More ad buying platforms could access iAd
There has been some talk that this sales staff slashing means the end of iAd altogether. Not so, said Jennifer Lum, co-founder of mobile ad platform Adelphic.

“In fact, shifting to an automated platform would actually make iAd more prevalent,” Lum said. “What they’re doing is trying to evolve into a programmatic platform, decreasing sales people and increasing programmatic partners.”

There could even be an increase in the volume of ads and revenue if iAd opens to more ad buyers on the demand side, Lum said. The new iAd could indeed help buyers and sellers, who no longer need a middleman, according to Kamakshi Sivaramakrishnan, CEO of mobile ad tech startup Drawbridge. Going full programmatic brings buyers and sellers closer together and is just more efficient, Sivaramakrishnan said by e-mail.

Rich behavioral data on Apple users is still in play
Despite its strong stances on user privacy and embracing ad blocking for the first time on iPhones this year, Apple is still sitting on some of the richest customer information in the business. Apple has hundreds of millions of verified iTunes users with insights into everything from family and financial status to content preferences. “This allows them to be more competitive especially in the case where they decide to layer in iTunes data into inventory,” Lum said.

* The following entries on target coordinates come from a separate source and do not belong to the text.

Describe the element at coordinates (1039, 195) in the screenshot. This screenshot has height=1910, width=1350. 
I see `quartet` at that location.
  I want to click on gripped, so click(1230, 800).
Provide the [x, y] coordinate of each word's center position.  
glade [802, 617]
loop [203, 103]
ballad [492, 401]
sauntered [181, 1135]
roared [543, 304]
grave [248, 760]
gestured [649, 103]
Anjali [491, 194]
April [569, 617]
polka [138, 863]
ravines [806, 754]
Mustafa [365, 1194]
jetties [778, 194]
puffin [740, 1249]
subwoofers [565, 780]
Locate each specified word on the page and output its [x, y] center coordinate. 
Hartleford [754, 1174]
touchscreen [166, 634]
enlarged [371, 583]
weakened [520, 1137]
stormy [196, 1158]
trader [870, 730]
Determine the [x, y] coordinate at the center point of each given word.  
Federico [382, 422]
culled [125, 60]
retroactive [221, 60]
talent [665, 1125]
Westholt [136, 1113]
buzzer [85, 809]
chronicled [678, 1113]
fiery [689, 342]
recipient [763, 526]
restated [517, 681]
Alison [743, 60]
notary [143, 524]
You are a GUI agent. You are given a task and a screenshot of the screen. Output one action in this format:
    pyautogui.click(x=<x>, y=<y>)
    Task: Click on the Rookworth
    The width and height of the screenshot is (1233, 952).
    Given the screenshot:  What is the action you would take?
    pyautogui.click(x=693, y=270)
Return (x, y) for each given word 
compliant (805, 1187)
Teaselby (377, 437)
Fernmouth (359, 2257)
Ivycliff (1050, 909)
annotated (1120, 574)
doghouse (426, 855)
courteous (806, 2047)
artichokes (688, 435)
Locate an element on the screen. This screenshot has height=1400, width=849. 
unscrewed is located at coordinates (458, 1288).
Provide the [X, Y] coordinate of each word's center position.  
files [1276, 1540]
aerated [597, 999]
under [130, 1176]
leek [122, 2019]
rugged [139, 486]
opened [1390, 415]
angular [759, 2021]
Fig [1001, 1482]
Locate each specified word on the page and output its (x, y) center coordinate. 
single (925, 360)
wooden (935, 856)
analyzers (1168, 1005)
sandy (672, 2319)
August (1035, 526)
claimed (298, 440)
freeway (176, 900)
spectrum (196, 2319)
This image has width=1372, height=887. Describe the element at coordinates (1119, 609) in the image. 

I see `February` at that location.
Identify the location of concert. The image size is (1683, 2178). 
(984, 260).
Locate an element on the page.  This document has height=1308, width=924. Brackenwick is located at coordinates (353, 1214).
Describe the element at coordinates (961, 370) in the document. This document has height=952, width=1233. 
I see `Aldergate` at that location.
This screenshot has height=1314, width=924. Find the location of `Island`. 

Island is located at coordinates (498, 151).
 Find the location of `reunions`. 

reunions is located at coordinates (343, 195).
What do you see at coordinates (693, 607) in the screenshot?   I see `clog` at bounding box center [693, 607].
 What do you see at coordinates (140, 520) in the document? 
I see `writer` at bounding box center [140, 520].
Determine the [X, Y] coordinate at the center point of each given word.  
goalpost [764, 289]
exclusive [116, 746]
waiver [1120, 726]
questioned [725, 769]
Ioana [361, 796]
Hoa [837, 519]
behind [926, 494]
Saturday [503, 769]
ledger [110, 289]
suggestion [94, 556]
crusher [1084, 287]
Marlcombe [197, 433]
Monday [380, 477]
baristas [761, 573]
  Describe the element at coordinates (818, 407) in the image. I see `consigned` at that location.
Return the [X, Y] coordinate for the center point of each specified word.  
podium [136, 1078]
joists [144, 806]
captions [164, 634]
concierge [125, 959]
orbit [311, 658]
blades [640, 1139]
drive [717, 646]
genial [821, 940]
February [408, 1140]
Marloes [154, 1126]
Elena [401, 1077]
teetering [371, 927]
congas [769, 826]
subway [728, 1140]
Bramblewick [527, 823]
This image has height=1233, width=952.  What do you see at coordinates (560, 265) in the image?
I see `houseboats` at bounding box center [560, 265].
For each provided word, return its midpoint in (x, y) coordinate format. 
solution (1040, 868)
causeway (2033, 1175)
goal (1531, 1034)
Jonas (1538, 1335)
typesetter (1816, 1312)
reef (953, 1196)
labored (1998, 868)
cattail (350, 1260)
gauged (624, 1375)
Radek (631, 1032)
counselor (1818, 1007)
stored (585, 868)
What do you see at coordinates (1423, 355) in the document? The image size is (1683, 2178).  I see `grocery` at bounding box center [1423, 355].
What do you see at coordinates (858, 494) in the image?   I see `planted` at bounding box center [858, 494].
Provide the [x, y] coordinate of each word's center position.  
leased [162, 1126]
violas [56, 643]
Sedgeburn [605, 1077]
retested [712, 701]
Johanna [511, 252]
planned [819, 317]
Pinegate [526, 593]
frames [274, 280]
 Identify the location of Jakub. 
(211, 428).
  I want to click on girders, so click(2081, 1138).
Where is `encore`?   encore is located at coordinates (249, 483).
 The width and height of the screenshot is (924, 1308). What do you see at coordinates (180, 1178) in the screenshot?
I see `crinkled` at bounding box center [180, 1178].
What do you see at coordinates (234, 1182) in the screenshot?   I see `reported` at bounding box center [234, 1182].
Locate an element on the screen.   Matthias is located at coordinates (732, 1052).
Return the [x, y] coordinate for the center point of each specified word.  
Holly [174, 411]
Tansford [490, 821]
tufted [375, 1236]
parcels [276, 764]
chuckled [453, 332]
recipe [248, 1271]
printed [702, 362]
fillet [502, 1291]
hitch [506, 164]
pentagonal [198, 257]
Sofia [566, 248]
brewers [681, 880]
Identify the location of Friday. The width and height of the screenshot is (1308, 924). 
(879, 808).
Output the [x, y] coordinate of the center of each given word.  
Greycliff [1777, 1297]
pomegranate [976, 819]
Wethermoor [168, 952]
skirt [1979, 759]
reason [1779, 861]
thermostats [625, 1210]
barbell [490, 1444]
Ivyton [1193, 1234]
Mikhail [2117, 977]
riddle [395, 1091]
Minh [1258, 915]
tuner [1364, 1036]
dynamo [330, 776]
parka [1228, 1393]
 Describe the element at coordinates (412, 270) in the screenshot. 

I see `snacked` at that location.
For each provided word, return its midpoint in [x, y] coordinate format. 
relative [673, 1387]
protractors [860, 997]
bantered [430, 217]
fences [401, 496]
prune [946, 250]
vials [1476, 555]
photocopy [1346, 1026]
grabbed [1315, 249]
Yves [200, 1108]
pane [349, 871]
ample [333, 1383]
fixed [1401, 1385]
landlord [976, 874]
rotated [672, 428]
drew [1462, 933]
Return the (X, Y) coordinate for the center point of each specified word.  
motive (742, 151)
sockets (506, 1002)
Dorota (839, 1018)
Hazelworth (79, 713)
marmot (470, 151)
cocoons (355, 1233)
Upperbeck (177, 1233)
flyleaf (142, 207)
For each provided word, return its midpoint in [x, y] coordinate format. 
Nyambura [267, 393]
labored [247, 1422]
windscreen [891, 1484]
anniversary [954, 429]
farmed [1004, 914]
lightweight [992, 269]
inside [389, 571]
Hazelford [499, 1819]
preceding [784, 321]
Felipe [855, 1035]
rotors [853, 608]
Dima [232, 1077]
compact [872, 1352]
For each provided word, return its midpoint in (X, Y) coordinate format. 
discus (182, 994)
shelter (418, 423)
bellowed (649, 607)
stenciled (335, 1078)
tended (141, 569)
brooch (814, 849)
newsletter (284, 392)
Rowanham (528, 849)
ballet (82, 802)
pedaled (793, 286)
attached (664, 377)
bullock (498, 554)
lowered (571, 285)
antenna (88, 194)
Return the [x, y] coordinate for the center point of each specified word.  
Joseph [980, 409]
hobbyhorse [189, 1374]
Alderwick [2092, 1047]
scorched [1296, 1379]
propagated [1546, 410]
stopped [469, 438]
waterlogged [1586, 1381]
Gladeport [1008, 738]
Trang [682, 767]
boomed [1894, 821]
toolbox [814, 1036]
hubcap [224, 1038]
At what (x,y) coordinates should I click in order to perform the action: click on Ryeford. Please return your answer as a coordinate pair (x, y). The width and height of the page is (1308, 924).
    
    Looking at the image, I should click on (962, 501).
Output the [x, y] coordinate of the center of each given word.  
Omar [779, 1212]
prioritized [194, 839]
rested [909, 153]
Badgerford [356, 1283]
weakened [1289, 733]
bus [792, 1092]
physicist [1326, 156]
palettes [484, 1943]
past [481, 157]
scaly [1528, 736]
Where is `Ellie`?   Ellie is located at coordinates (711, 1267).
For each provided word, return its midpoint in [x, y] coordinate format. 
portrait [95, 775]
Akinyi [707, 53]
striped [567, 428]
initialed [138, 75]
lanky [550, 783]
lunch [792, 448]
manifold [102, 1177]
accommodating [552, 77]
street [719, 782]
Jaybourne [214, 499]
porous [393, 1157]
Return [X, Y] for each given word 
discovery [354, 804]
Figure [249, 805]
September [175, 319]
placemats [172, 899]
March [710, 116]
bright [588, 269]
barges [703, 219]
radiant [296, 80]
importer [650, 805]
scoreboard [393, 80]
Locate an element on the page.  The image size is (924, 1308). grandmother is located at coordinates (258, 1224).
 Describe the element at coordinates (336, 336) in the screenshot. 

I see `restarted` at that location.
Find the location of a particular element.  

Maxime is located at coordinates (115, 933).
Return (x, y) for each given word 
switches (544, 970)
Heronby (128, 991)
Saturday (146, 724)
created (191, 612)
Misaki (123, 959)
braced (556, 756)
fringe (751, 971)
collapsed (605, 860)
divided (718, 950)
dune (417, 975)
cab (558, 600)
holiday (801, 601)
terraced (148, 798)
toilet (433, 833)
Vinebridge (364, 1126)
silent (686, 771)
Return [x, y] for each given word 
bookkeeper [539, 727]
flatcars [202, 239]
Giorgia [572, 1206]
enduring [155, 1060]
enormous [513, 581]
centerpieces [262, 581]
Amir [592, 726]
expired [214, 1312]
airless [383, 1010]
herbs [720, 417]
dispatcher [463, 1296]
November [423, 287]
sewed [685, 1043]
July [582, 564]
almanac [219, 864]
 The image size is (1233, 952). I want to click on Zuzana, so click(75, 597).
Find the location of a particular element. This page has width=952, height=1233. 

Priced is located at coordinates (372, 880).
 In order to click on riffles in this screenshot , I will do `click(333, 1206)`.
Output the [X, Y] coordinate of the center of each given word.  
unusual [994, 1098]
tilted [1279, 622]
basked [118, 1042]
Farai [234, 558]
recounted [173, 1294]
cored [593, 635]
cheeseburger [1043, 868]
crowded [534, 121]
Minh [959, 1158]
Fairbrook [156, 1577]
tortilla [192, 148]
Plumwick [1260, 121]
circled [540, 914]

Apps could go elsewhere to help monetize
Still, with Apple showing less and less love for iAd, and advertising in general, there could be developers looking for help making money elsewhere, according to Chris Cunningham, head of mobile and global brand partnerships at IronSource, an app discovery and services platform.

“There’ll be a considerable drop-off from publishers and developers that use the platform, and they’ll be looking for partners with a full range of capabilities,” Cunningham said.